Tiger fans, of course, know how things continued from there. Tyler Lussi graduated as Princeton’s all-time leading goal scorer and point scorer, breaking Negron’s 12-year-old records. Two years later, Asom finished as Princeton’s third-leading goal scorer and point scorer, right behind Negron in both categories.
Those who were freshmen on the 2015 team – including Asom – would win three Ivy titles and make three NCAA tournament appearances during their career, including the 2017 run that saw Princeton stun North Carolina and make the NCAA quarterfinals.

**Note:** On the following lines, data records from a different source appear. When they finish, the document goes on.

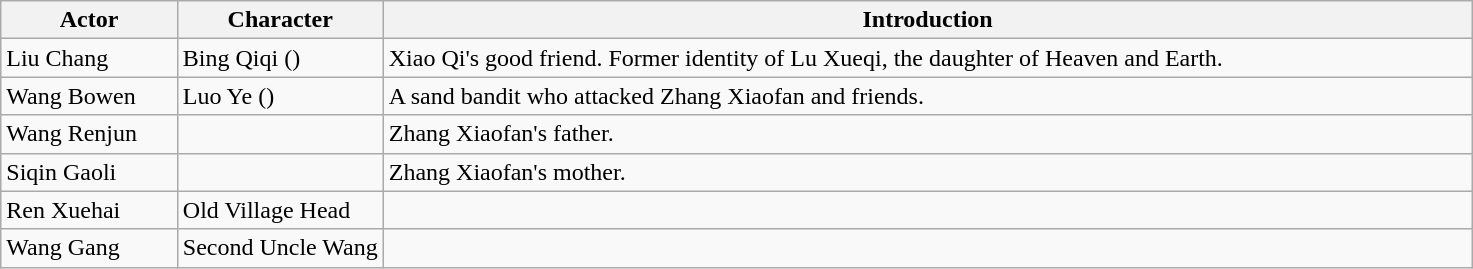
Second Uncle Wang [280, 248]
Wang Gang [90, 248]
Siqin Gaoli [90, 172]
Wang Renjun [90, 134]
Xiao Qi's good friend. Former identity of Lu Xueqi, the daughter of Heaven and Earth. [928, 58]
Old Village Head [280, 210]
Bing Qiqi () [280, 58]
Zhang Xiaofan's father. [928, 134]
Introduction [928, 20]
A sand bandit who attacked Zhang Xiaofan and friends. [928, 96]
Zhang Xiaofan's mother. [928, 172]
Actor [90, 20]
Luo Ye () [280, 96]
Liu Chang [90, 58]
Ren Xuehai [90, 210]
Character [280, 20]
Wang Bowen [90, 96]
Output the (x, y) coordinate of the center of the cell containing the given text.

“I do think that (USC) game and that experience and that moment carried us forward into what became an unbelievable 2017 season a year removed,” Driscoll said. “In 2016, we started off really well and had a great out-of-conference record and then we stumbled during the league, but I think the two years of that experience in 2015 of really getting that awesome experience of winning a game and then going down to UVA and playing against USC, a top-15 opponent at the time, and seeing that we could play with them, although we didn’t have our best day that day, and then taking that into 2016 and falling a little bit short, I think those two seasons put together a real desire for the team to be even that much better, and an awareness and an understanding that they could compete with some of the best teams in the country. I don’t think that it’s a mistake that in 2017, they had a run when you look back at those two years and what they learned from those experiences.”
Five years later, that first-year coach has three Ivy League Coach of the Year honors to his credit, and Driscoll’s 59 wins stand second in program history only to his predecessor Shackford’s 203. The program’s eighth Ivy League title has become 10, what was a streak of four winning seasons at that time has become eight, and what was already a large family of Princeton women’s soccer alumnae who have experienced and added to that history has only grown.